Bosniaks, Serbs and Croats have all taken to the streets in Bosnia and Herzegovina to demonstrate against the government, which they blame for the country’s deteriorating situation. Together with Ukraine, this represents another source of unrest at the borders of the EU. We asked Doris Pack, a German member of the EPP group who wrote a report on Bosnia's progress towards EU membership, about possible scenarios for the country's future.
The unrest showed that an extremely divided society can unite when there is a common will. Is it a possible way forward for the country or a threat to the already fragile stability?
There is no stability and I have been expecting this unrest for a long time. The political leaders are not willing to find a compromise, unable to resolve any of the problems crucial for citizens. I hope the political leaders who have not stepped down yet and are responsible for the situation will start to listen.
How could the current situation influence the country's progress towards EU membership?
It could lead to a better political situation in the country, if the leaders make steps forward and resolve problems. We can only give a helping hand, as we do all the time, and show that we are still deeply interested in the future of the country. Strong representation of the EU and the international community in place should convince people to pave the way to the European Union.

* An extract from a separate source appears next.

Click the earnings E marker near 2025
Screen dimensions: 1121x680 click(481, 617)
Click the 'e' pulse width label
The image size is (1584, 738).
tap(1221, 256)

What can we do to help improve the situation and get Bosnia out of the political deadlock?
We are not the actors. We try to show them which steps to take, but in the end I think they know them well. It is a shame that the interests of the leaders are different from those of citizens, who want to be a part of the EU and have a better future.
The protesters voice their discontent about the overgrown administration, which is prone to corruption. The country’s structure - based on an unworkable constitution, deepening ethnical divisions instead of binding the people together - needs reshaping. We cannot do it from the outside. We can prepare a better working construct together, but there needs to be the will from within. If there’s none, then I’m afraid we face a long-term difficult situation.